**RECORDED INFORMATION**
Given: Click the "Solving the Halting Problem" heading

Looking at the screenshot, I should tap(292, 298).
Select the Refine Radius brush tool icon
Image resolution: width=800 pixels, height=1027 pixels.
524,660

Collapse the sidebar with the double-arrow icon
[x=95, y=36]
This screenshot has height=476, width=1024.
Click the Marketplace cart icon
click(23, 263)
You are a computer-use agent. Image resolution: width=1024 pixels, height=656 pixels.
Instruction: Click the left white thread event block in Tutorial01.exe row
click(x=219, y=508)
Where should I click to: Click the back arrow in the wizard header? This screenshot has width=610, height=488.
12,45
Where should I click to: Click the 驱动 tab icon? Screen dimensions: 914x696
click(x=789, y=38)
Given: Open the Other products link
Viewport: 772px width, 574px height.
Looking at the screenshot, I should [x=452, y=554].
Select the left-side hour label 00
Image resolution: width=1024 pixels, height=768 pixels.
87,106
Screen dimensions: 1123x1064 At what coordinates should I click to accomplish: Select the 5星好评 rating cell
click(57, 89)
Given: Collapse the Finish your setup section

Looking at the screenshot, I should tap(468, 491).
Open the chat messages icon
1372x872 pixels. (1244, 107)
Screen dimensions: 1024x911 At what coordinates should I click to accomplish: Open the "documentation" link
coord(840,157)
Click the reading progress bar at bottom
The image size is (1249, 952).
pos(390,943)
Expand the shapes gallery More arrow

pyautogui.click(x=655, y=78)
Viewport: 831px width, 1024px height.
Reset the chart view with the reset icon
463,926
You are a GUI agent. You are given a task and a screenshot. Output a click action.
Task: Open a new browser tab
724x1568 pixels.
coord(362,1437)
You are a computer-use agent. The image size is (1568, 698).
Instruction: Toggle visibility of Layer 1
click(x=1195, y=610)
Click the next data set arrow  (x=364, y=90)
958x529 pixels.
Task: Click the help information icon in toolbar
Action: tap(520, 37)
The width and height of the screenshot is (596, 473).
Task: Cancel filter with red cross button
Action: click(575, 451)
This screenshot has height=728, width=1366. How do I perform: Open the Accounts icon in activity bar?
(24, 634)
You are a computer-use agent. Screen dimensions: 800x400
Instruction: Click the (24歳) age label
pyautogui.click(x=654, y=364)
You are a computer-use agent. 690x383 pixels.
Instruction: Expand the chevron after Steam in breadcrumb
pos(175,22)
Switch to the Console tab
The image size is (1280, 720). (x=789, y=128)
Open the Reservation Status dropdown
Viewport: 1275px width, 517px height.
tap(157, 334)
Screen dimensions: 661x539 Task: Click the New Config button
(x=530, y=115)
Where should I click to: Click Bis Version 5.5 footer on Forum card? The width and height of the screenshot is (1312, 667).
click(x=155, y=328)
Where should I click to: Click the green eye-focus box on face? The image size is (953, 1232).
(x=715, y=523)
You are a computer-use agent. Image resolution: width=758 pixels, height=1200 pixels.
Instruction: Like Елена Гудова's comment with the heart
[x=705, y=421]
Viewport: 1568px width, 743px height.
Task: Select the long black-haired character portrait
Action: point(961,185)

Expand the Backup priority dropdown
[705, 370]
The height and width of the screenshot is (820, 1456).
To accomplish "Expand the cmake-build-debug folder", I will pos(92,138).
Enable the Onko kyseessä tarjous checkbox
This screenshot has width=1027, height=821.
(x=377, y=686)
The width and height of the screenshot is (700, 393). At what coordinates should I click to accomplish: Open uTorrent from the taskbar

**TASK REQUIREMENTS**
Every entry should be printed again exactly as it stands.

**YOUR RESPONSE**
Given: Click the "Solving the Halting Problem" heading

Looking at the screenshot, I should tap(292, 298).
Select the Refine Radius brush tool icon
Image resolution: width=800 pixels, height=1027 pixels.
524,660

Collapse the sidebar with the double-arrow icon
[x=95, y=36]
This screenshot has height=476, width=1024.
Click the Marketplace cart icon
click(23, 263)
You are a computer-use agent. Image resolution: width=1024 pixels, height=656 pixels.
Instruction: Click the left white thread event block in Tutorial01.exe row
click(x=219, y=508)
Where should I click to: Click the back arrow in the wizard header? This screenshot has width=610, height=488.
12,45
Where should I click to: Click the 驱动 tab icon? Screen dimensions: 914x696
click(x=789, y=38)
Given: Open the Other products link
Viewport: 772px width, 574px height.
Looking at the screenshot, I should [x=452, y=554].
Select the left-side hour label 00
Image resolution: width=1024 pixels, height=768 pixels.
87,106
Screen dimensions: 1123x1064 At what coordinates should I click to accomplish: Select the 5星好评 rating cell
click(57, 89)
Given: Collapse the Finish your setup section

Looking at the screenshot, I should tap(468, 491).
Open the chat messages icon
1372x872 pixels. (1244, 107)
Screen dimensions: 1024x911 At what coordinates should I click to accomplish: Open the "documentation" link
coord(840,157)
Click the reading progress bar at bottom
The image size is (1249, 952).
pos(390,943)
Expand the shapes gallery More arrow

pyautogui.click(x=655, y=78)
Viewport: 831px width, 1024px height.
Reset the chart view with the reset icon
463,926
You are a GUI agent. You are given a task and a screenshot. Output a click action.
Task: Open a new browser tab
724x1568 pixels.
coord(362,1437)
You are a computer-use agent. The image size is (1568, 698).
Instruction: Toggle visibility of Layer 1
click(x=1195, y=610)
Click the next data set arrow  (x=364, y=90)
958x529 pixels.
Task: Click the help information icon in toolbar
Action: tap(520, 37)
The width and height of the screenshot is (596, 473).
Task: Cancel filter with red cross button
Action: click(575, 451)
This screenshot has height=728, width=1366. How do I perform: Open the Accounts icon in activity bar?
(24, 634)
You are a computer-use agent. Screen dimensions: 800x400
Instruction: Click the (24歳) age label
pyautogui.click(x=654, y=364)
You are a computer-use agent. 690x383 pixels.
Instruction: Expand the chevron after Steam in breadcrumb
pos(175,22)
Switch to the Console tab
The image size is (1280, 720). (x=789, y=128)
Open the Reservation Status dropdown
Viewport: 1275px width, 517px height.
tap(157, 334)
Screen dimensions: 661x539 Task: Click the New Config button
(x=530, y=115)
Where should I click to: Click Bis Version 5.5 footer on Forum card? The width and height of the screenshot is (1312, 667).
click(x=155, y=328)
Where should I click to: Click the green eye-focus box on face? The image size is (953, 1232).
(x=715, y=523)
You are a computer-use agent. Image resolution: width=758 pixels, height=1200 pixels.
Instruction: Like Елена Гудова's comment with the heart
[x=705, y=421]
Viewport: 1568px width, 743px height.
Task: Select the long black-haired character portrait
Action: point(961,185)

Expand the Backup priority dropdown
[705, 370]
The height and width of the screenshot is (820, 1456).
To accomplish "Expand the cmake-build-debug folder", I will pos(92,138).
Enable the Onko kyseessä tarjous checkbox
This screenshot has width=1027, height=821.
(x=377, y=686)
The width and height of the screenshot is (700, 393). At what coordinates should I click to accomplish: Open uTorrent from the taskbar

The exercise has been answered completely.